The point is that correlation does not equal causation. In the same way that the crashing of those two ships did not cause the V-2 to be launched, the opening of that bank (do note, the concept of the loan is even mentioned in the Old Testament of the Bible, thereby disproving your "no loans in Roman times" statement, and also showing that your banker did not invent the loan) did not cause us to go from "knights and castles" to the development of the Saturn V in five hundred years.

True but not loans in our sense of the word, there was too little security in society for this kind of thing, think invading armies and exorbitant interest charged by private individuals (loan sharks).

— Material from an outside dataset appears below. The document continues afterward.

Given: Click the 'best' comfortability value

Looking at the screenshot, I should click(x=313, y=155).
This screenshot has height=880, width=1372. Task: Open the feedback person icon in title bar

The reason why this kind of thing need happened at a large scale is because there was little social security back then, i.e. you couldn't be sure much of the time if the bank would be there when you went to get your money back. Because of this fear, banking in the modern sense did not exist, in ancient Greece for instance Greeks would deposit gold and valuables at sacred sites because religious fears were the only way of insuring that you would not be stolen from or that an invading army wouldn't raid your bank.

Basically my point was that seemingly inane developments like renaissance banking actually had a wealth concentrating effect which was potent enough to kick start the modern world. It's not unrelated to the Saturn V since the Saturn V took lots of money and the technology level of the modern world to build, something which wouldn't have been possible without modern banking and modern nation states, so it's not unrelated at all.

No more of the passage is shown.